What needs to be done
In full and word for word, restate the lines of the listing.
** Material supplied follows **
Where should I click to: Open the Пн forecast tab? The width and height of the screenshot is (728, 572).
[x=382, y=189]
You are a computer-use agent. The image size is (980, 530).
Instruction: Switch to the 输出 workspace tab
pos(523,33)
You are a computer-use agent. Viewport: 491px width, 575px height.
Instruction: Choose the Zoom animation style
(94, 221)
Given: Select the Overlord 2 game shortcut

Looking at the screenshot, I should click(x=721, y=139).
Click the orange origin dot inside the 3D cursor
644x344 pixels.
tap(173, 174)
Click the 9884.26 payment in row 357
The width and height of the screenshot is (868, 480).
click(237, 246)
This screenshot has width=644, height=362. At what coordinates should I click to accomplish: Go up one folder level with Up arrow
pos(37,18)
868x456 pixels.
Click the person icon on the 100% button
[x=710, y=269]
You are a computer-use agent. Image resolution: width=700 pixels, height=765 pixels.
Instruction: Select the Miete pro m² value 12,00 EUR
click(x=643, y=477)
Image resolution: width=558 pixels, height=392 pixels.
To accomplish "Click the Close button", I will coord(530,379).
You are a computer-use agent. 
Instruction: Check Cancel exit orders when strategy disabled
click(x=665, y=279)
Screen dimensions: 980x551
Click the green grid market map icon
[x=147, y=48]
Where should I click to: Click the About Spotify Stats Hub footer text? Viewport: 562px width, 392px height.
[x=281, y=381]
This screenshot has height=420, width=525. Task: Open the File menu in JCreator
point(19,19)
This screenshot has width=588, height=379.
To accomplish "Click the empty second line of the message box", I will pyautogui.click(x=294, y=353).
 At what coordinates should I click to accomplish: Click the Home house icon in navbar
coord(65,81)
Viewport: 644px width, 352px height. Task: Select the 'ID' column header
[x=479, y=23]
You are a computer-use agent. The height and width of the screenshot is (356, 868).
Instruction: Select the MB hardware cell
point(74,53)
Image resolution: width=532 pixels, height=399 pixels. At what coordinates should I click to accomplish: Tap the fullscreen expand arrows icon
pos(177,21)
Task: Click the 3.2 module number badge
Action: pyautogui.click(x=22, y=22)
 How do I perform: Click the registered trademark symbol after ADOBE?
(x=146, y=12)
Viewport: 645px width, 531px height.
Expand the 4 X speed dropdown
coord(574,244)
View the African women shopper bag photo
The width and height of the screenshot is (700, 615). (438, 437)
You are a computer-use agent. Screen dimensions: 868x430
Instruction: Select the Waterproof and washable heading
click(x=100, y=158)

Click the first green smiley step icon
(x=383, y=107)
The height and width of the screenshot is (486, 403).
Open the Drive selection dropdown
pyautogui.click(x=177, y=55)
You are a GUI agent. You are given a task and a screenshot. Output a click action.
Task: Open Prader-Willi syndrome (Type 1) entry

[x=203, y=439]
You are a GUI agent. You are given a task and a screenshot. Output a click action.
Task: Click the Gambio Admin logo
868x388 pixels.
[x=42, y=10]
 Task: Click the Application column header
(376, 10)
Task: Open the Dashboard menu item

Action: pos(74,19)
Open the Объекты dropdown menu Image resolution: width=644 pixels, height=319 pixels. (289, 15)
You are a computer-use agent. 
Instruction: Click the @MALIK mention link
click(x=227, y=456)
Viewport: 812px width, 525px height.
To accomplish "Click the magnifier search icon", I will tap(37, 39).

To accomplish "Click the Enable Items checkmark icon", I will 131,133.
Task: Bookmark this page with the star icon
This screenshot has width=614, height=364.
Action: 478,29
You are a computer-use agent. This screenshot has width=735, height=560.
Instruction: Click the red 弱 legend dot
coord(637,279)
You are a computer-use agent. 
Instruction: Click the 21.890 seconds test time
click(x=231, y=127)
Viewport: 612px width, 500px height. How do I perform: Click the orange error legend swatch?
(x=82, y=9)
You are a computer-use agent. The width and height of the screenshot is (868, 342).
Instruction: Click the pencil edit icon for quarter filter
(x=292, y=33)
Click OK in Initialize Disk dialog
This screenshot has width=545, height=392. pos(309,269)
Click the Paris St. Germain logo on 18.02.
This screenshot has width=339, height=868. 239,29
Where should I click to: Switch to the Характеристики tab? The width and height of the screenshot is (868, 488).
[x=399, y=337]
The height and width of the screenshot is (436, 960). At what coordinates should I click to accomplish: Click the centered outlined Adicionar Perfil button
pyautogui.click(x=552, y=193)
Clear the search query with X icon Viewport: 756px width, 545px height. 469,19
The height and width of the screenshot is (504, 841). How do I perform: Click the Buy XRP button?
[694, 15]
** End of Material supplied **
Written answer
Where should I click to: Open the Пн forecast tab? The width and height of the screenshot is (728, 572).
[x=382, y=189]
You are a computer-use agent. The image size is (980, 530).
Instruction: Switch to the 输出 workspace tab
pos(523,33)
You are a computer-use agent. Viewport: 491px width, 575px height.
Instruction: Choose the Zoom animation style
(94, 221)
Given: Select the Overlord 2 game shortcut

Looking at the screenshot, I should click(x=721, y=139).
Click the orange origin dot inside the 3D cursor
644x344 pixels.
tap(173, 174)
Click the 9884.26 payment in row 357
The width and height of the screenshot is (868, 480).
click(237, 246)
This screenshot has width=644, height=362. At what coordinates should I click to accomplish: Go up one folder level with Up arrow
pos(37,18)
868x456 pixels.
Click the person icon on the 100% button
[x=710, y=269]
You are a computer-use agent. Image resolution: width=700 pixels, height=765 pixels.
Instruction: Select the Miete pro m² value 12,00 EUR
click(x=643, y=477)
Image resolution: width=558 pixels, height=392 pixels.
To accomplish "Click the Close button", I will coord(530,379).
You are a computer-use agent. 
Instruction: Check Cancel exit orders when strategy disabled
click(x=665, y=279)
Screen dimensions: 980x551
Click the green grid market map icon
[x=147, y=48]
Where should I click to: Click the About Spotify Stats Hub footer text? Viewport: 562px width, 392px height.
[x=281, y=381]
This screenshot has height=420, width=525. Task: Open the File menu in JCreator
point(19,19)
This screenshot has width=588, height=379.
To accomplish "Click the empty second line of the message box", I will pyautogui.click(x=294, y=353).
 At what coordinates should I click to accomplish: Click the Home house icon in navbar
coord(65,81)
Viewport: 644px width, 352px height. Task: Select the 'ID' column header
[x=479, y=23]
You are a computer-use agent. The height and width of the screenshot is (356, 868).
Instruction: Select the MB hardware cell
point(74,53)
Image resolution: width=532 pixels, height=399 pixels. At what coordinates should I click to accomplish: Tap the fullscreen expand arrows icon
pos(177,21)
Task: Click the 3.2 module number badge
Action: pyautogui.click(x=22, y=22)
 How do I perform: Click the registered trademark symbol after ADOBE?
(x=146, y=12)
Viewport: 645px width, 531px height.
Expand the 4 X speed dropdown
coord(574,244)
View the African women shopper bag photo
The width and height of the screenshot is (700, 615). (438, 437)
You are a computer-use agent. Screen dimensions: 868x430
Instruction: Select the Waterproof and washable heading
click(x=100, y=158)

Click the first green smiley step icon
(x=383, y=107)
The height and width of the screenshot is (486, 403).
Open the Drive selection dropdown
pyautogui.click(x=177, y=55)
You are a GUI agent. You are given a task and a screenshot. Output a click action.
Task: Open Prader-Willi syndrome (Type 1) entry

[x=203, y=439]
You are a GUI agent. You are given a task and a screenshot. Output a click action.
Task: Click the Gambio Admin logo
868x388 pixels.
[x=42, y=10]
 Task: Click the Application column header
(376, 10)
Task: Open the Dashboard menu item

Action: pos(74,19)
Open the Объекты dropdown menu Image resolution: width=644 pixels, height=319 pixels. (289, 15)
You are a computer-use agent. 
Instruction: Click the @MALIK mention link
click(x=227, y=456)
Viewport: 812px width, 525px height.
To accomplish "Click the magnifier search icon", I will tap(37, 39).

To accomplish "Click the Enable Items checkmark icon", I will 131,133.
Task: Bookmark this page with the star icon
This screenshot has width=614, height=364.
Action: 478,29
You are a computer-use agent. This screenshot has width=735, height=560.
Instruction: Click the red 弱 legend dot
coord(637,279)
You are a computer-use agent. 
Instruction: Click the 21.890 seconds test time
click(x=231, y=127)
Viewport: 612px width, 500px height. How do I perform: Click the orange error legend swatch?
(x=82, y=9)
You are a computer-use agent. The width and height of the screenshot is (868, 342).
Instruction: Click the pencil edit icon for quarter filter
(x=292, y=33)
Click OK in Initialize Disk dialog
This screenshot has width=545, height=392. pos(309,269)
Click the Paris St. Germain logo on 18.02.
This screenshot has width=339, height=868. 239,29
Where should I click to: Switch to the Характеристики tab? The width and height of the screenshot is (868, 488).
[x=399, y=337]
The height and width of the screenshot is (436, 960). At what coordinates should I click to accomplish: Click the centered outlined Adicionar Perfil button
pyautogui.click(x=552, y=193)
Clear the search query with X icon Viewport: 756px width, 545px height. 469,19
The height and width of the screenshot is (504, 841). How do I perform: Click the Buy XRP button?
[694, 15]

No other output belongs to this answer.